Tag Archives: The Penelopiad

September means

We’re all back from our summer vacations, with the exception of Dea, who up and moved to Santa Barbara, where she is enjoying things like avocado blossom honey and working with data and its integrity somewhere in a building made of terra cotta and surrounded by palm trees. We miss her already!

You’re probably not ready for books about full-fledged autumn yet, though I did seriously consider a reading list of books on how to cook pumpkins. Instead, I thought I’d go with a more transitional booklist, and give you some suggestions of books that reinvent something old, with a twist. (I promise, Pride and Prejudice and Zombies isn’t on this list, though, I’m pretty sure I’m obligated to talk about New Moon: The Movie eventually.)

The Penelopiad by Margaret AtwoodThe Odyssey, told from Penelope’s point of view, in Atwood’s trademark, pithy style.
Specimen Days by Michael CunninghamWalt Whitman’s Leaves of Grass is the leitmotif for this novel about past, present, and future New York City, with a bonus ghostly Whitman appearance.

Drood by Dan Simmons

This novel explores the still-unsolved mysteries of the famous author’s last years and may provide the key to Dickens’s final, unfinished work: The Mystery of Edwin Drood.

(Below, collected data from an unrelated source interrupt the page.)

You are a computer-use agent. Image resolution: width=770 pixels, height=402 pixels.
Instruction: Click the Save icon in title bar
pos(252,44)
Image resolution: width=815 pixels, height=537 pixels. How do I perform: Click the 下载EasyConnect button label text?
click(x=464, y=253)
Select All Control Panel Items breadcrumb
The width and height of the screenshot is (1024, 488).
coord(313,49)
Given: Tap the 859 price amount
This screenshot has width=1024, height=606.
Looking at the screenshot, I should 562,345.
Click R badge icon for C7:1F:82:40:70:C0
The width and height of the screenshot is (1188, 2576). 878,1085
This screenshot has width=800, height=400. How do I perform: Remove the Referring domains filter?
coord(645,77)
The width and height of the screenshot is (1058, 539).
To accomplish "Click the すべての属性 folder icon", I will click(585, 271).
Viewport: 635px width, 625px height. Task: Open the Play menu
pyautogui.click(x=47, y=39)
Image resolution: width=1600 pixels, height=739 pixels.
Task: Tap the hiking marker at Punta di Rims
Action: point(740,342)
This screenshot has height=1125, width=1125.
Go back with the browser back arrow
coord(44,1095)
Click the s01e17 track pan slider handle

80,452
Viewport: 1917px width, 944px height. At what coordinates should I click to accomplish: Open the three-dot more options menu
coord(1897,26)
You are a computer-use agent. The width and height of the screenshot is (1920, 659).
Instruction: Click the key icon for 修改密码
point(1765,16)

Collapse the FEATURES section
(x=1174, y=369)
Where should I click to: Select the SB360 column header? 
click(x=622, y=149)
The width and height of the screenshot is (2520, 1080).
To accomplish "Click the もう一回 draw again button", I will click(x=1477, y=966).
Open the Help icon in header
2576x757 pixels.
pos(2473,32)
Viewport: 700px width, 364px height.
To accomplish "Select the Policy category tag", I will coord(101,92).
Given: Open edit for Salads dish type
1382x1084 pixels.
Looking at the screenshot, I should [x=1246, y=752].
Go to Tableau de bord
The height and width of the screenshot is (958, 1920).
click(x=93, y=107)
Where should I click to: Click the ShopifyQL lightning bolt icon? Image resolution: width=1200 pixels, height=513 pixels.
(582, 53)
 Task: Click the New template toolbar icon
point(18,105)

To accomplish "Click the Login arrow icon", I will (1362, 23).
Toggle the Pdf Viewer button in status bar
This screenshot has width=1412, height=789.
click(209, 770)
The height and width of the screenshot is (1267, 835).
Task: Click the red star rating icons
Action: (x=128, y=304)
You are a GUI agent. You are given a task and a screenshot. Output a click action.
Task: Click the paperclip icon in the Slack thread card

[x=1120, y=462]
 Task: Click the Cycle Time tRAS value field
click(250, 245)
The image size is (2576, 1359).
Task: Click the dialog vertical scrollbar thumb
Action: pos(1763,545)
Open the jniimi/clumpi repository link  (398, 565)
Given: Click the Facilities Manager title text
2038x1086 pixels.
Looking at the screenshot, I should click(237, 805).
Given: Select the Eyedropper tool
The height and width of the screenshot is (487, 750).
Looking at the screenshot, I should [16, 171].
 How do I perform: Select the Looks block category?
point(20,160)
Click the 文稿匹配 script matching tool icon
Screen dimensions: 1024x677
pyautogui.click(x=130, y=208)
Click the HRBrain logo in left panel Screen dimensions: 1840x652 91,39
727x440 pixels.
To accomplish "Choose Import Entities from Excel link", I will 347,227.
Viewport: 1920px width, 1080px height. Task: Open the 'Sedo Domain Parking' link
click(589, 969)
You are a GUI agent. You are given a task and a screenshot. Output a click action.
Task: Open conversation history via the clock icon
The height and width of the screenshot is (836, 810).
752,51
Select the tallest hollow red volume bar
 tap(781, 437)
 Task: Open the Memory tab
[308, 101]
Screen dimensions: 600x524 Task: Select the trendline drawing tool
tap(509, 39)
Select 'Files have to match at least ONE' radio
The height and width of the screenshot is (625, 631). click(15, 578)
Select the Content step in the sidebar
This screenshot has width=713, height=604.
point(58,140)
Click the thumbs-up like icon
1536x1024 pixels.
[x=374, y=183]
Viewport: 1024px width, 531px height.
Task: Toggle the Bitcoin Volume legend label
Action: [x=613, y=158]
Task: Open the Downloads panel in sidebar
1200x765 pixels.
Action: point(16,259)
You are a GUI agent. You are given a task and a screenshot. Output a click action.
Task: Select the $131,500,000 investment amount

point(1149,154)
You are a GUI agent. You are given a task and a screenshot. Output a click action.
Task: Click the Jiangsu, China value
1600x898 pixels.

Blindspot: by a Gentleman in Exile and a Lady in Disguise by Jane Kamensky and Jill Lepore

“Tis a small canvas, this Boston,” muses Stewart Jameson, a Scottish portrait painter who, having fled his debtors in Edinburgh, has washed up on America’s far shores. Eager to begin anew in this new world, he advertises for an apprentice, but the lad who comes knocking is no lad at all. Fanny Easton is a lady in disguise, a young, fallen woman from Boston’s most prominent family. “I must make this Jameson see my artist’s touch, but not my woman’s form,” Fanny writes, in a letter to her best friend. “I would turn my talent into capital, and that capital into liberty.” Liberty is what everyone’s seeking in boisterous, rebellious Boston on the eve of the American Revolution.

Blindspot kept me up reading late last night. Jameson and Fanny are fabulously written characters, and getting lost in the world of pre-Revolution Boston is a great reason to sacrifice sleep.